Sampai saat ini pun kota Makassar masih menjadi primadona bagi masyarakat lokal maupun mancanegara. Sebagai pusat ekonomi, hiburan dan pendidikan, tentunya hal tersebut menjadi daya tarik kelompok masyarakat tersebut untuk menetap di kota Makassar. Tak heran jika kota Makassar didiami bebagai macam etnis, suku dan agama yang berbeda dan ini dapat dilihat dengan adanya perkempungan etnis atau suku tertentu yang ada di kota Makassar seperti kampung Cina, kampung Toraja, kampung Mandar.
Adanya pemikiran etnosentrisme, stereotip dan prasangka negatif yang masih berkembang sampai saat ini dapat menjadi potensi pemicu terjadinya konflik antar kelompok etnis dan suku di kota Makassar. Seperti halnya rentetan konflik yang pernah terjadi contohnya konflik pada tahun 1997 melibatkan etnik Bugis-Makassar dan Cina, kemudian tawuran antar mahasiswa berbeda suku yang kerap terjadi dan terakhir konflik mahasiswa Bone dan Palopo pada tanggal 29 oktober 2011 adalah gambaran nyata bahwa konflik antar kelompok suku dan etnis sangat rentan di kota Makassar sebagai kota yang bermasyarakat majemuk.
Di Sulawesi Selatan terdapat beberapa etnis dan suku, tetapi ada empat suku besar yang sekaligus mendiami kota Makassar yakni Makassar, Bugis, Toraja dan Mandar. Dari literatur-literatur sejarah Sulawesi Selatan bahwa sejak zaman kerajaan, keempat suku tersebut sudah memiliki hubungan satu sama lain baik dari aspek perdagangan, politik, dan budaya. Oleh karena itu keempat suku tersebut memiliki beberapa persamaan dari aspek budaya dan sampai saat ini keempat suku tersebut memilik ikatan persaudaraan yang kuat sebagai suku besar yang mendiami Sulawesi Selatan.

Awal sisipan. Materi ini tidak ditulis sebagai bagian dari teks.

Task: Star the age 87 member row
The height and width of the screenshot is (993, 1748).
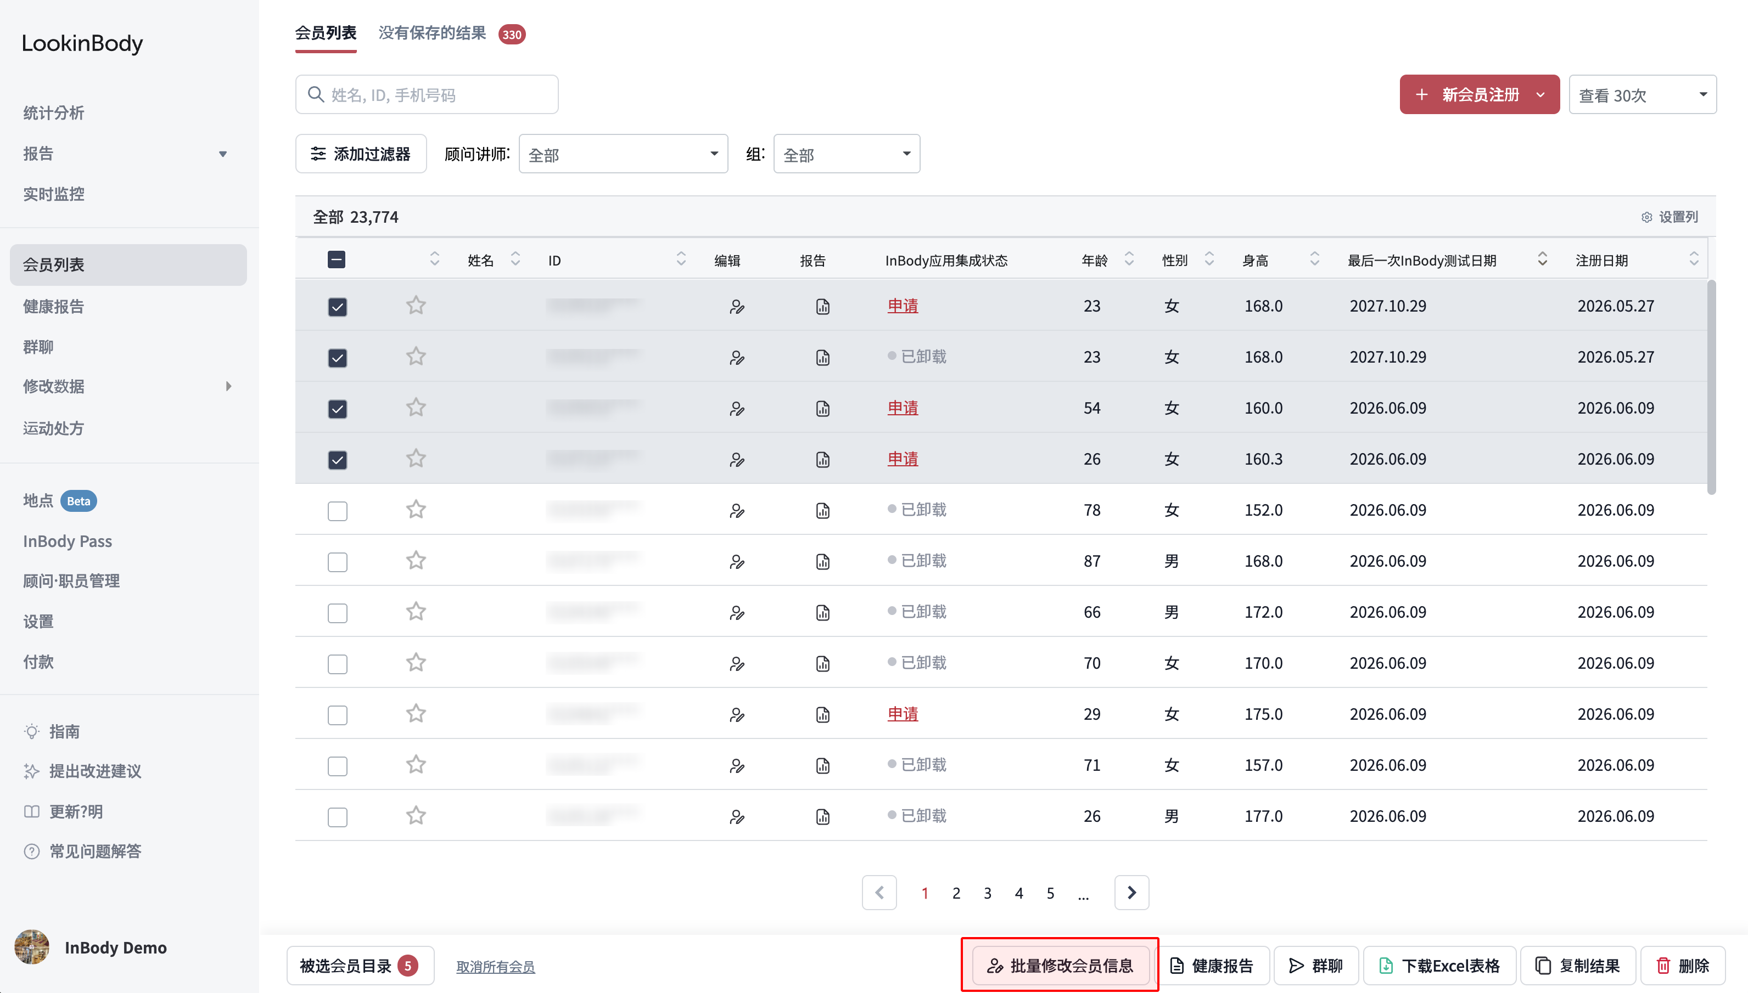Action: pyautogui.click(x=416, y=561)
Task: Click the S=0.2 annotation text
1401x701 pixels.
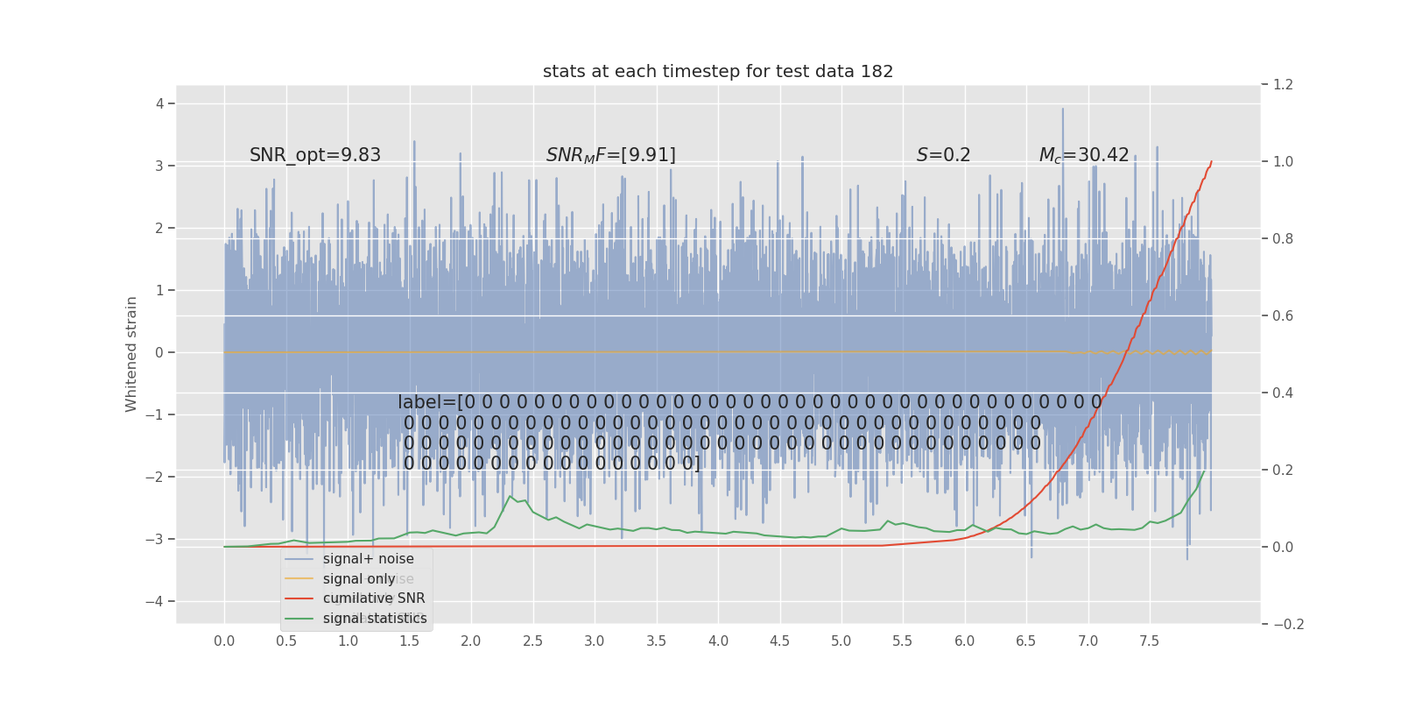Action: (944, 155)

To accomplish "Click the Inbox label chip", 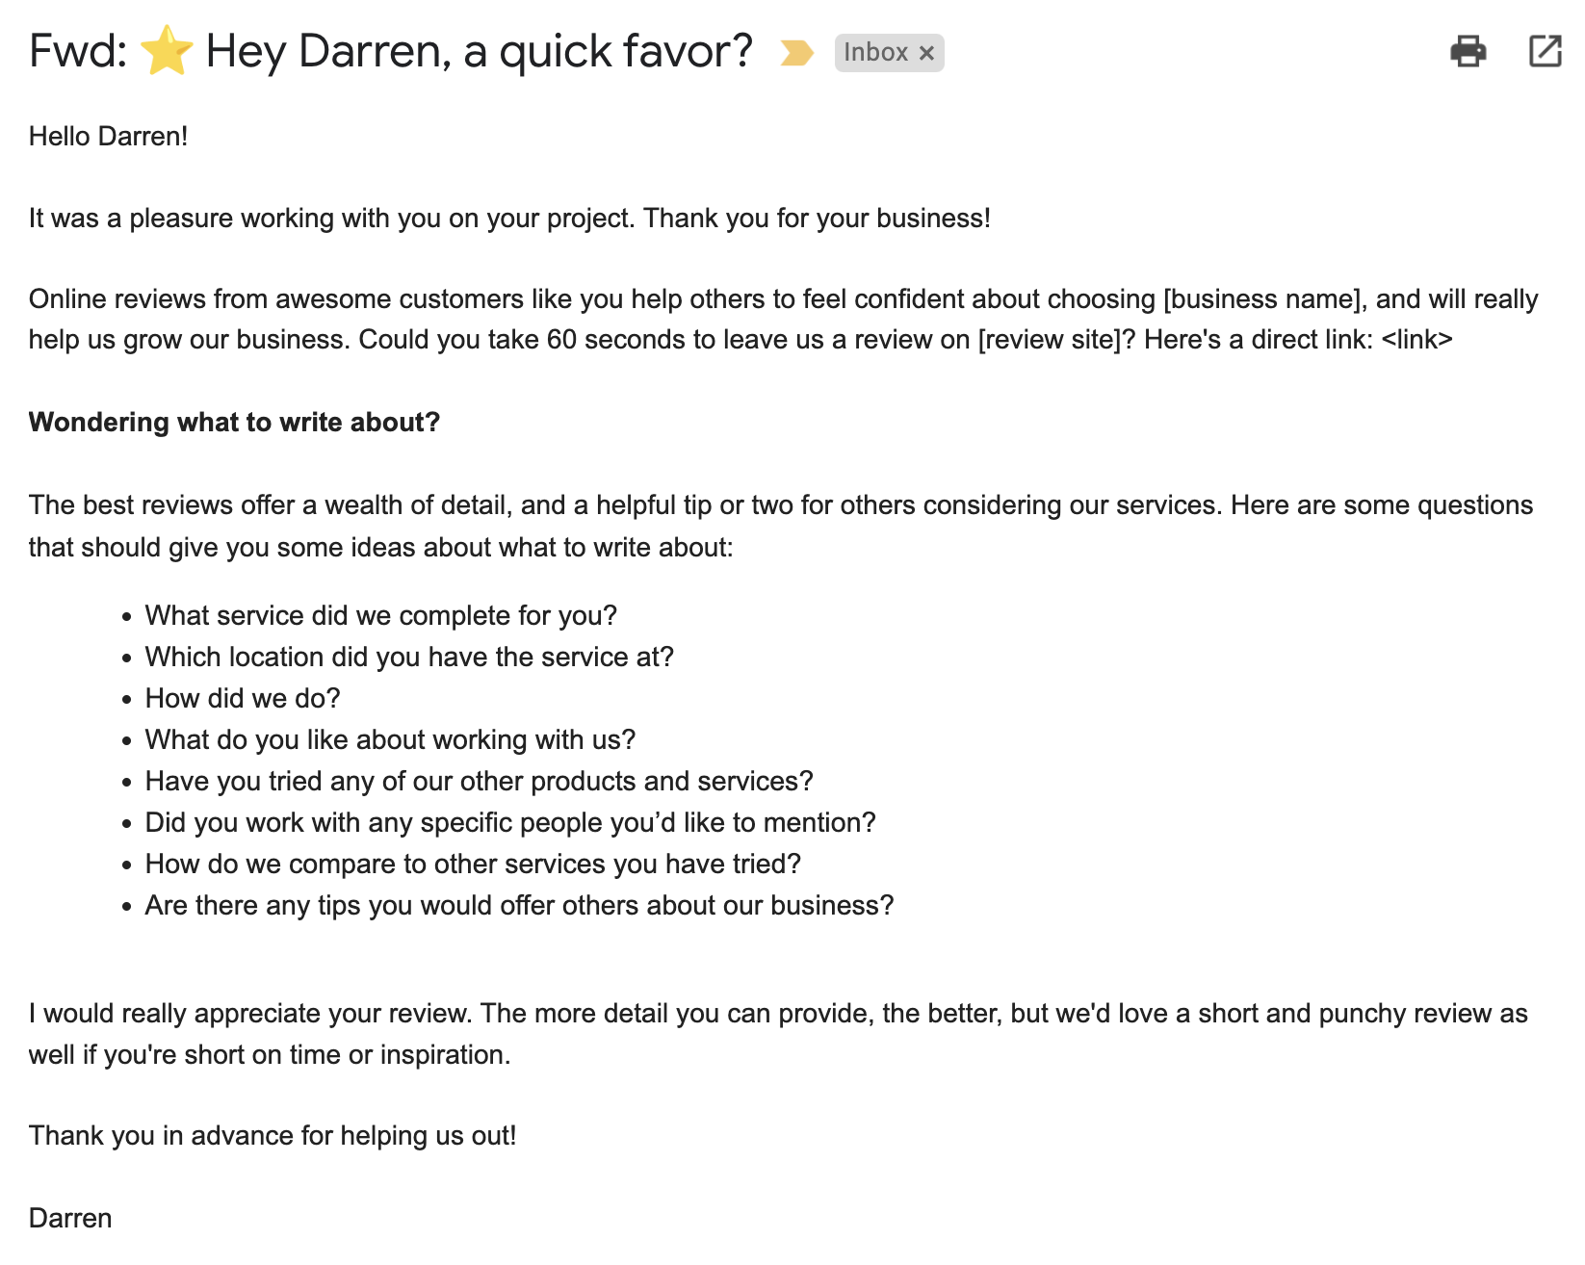I will [875, 53].
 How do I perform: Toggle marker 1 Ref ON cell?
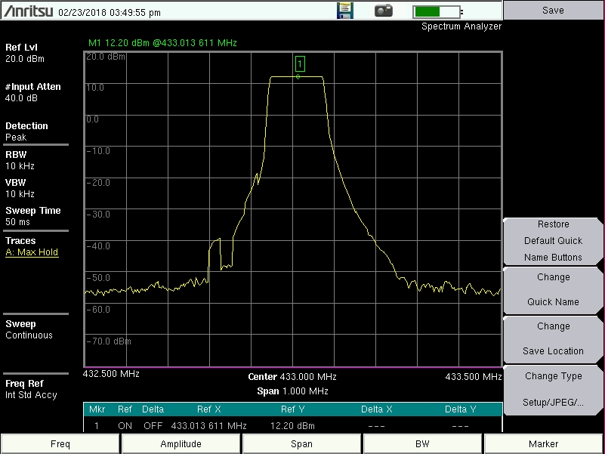[125, 426]
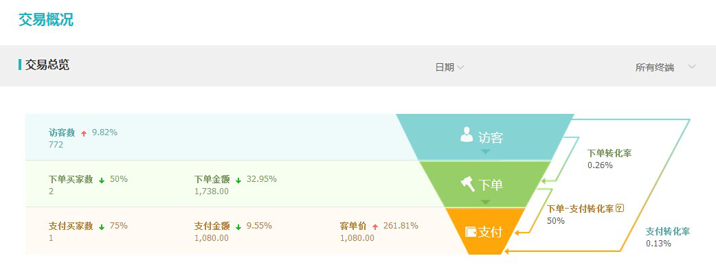Click the red up arrow beside 客单价
Viewport: 716px width, 280px height.
coord(375,226)
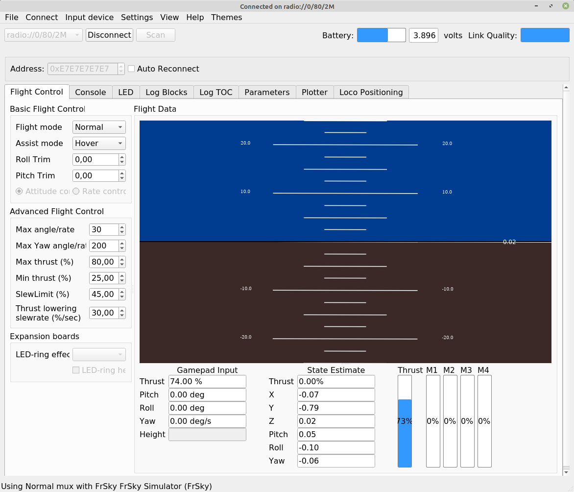This screenshot has height=492, width=574.
Task: Open the radio URI selection dropdown
Action: tap(44, 35)
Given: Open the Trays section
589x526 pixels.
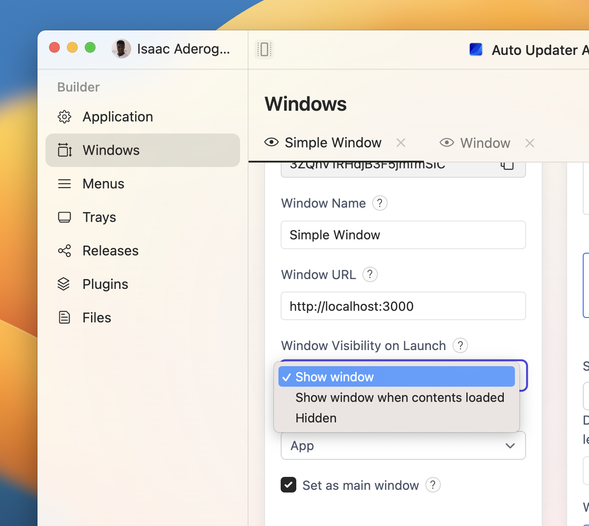Looking at the screenshot, I should point(99,217).
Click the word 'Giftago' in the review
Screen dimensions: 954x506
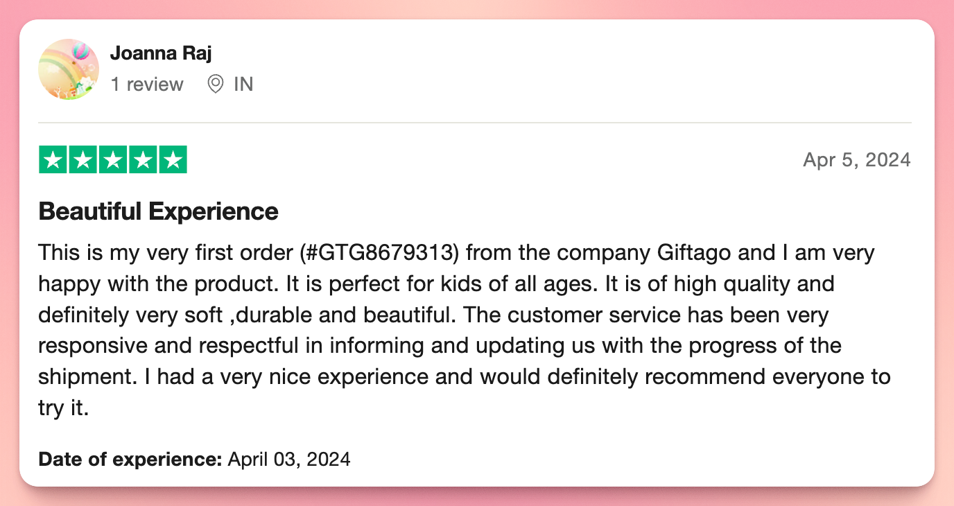693,252
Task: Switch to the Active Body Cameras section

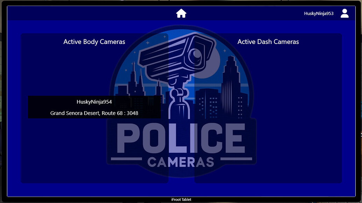Action: coord(94,42)
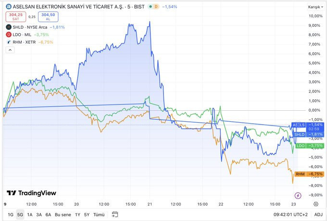Click the ASELSAN symbol logo icon
This screenshot has height=221, width=327.
9,7
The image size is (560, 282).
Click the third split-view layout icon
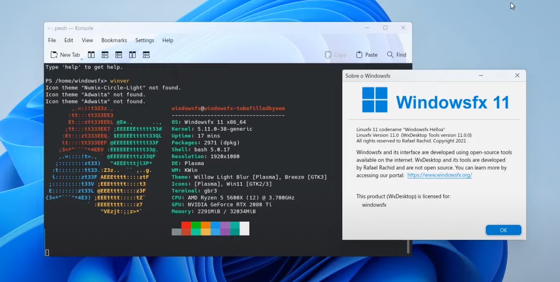click(x=118, y=55)
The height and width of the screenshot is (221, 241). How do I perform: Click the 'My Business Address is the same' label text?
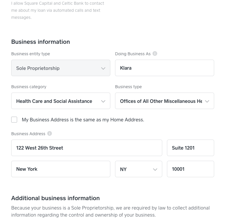(83, 120)
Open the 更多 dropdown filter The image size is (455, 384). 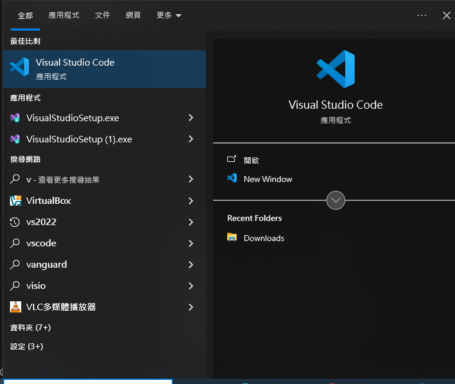169,15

Suku Mandar sendiri dulunya menjadi bagian dari Sulawesi Selatan, tetapi pada tahun 2006 daerah suku Mandar terpisah dari Sulawesi Selatan menjadi sebuah provinsi tersendiri dibagian barat Sulawesi, tetapi suku Mandar yang sudah bermukim di kota Makassar masih tetap menjadi bagian dari masyarakat kota Makassar. Ini terbukti dengan adanya sebuah perkampungan Mandar yang bagi masyarakat kota Makassar mengenalnya “Kampung Mandar” daerah ini berada di Jalan Rajawali kelurahan Lette kecamatan Mariso kota Makassar, penghuni daerah ini adalah mayoritas suku Mandar.
Salah satu contoh stereotip yang berkembang bagi suku-suku yang ada di Sulawesi Selatan adalah stereotip terhadap suku Mandar. Selain suku Mandar diakaui sebagai pelaut ulung yang hanya dengan perahu “Sandeq” dapat mengarungi lautan luas, diketahui juga bahwa suku Mandar adalah suku yang banyak memiliki “Ilmu sihir” atau bagi masyarakat Sulawesi Selatan mengenalnya dengan istilah “Doti”. “Pelembekan kepala” terhadap lawan yang ingin disengsarakan adalah jenis doti yang dimiliki suku Mandar dan menjadi cerita yang lazim terdengar dan di takuti di Sulawesi Selatan (Ngeljaratan dalam http:/sebuah-refleksi-kritis-tentang-mandar).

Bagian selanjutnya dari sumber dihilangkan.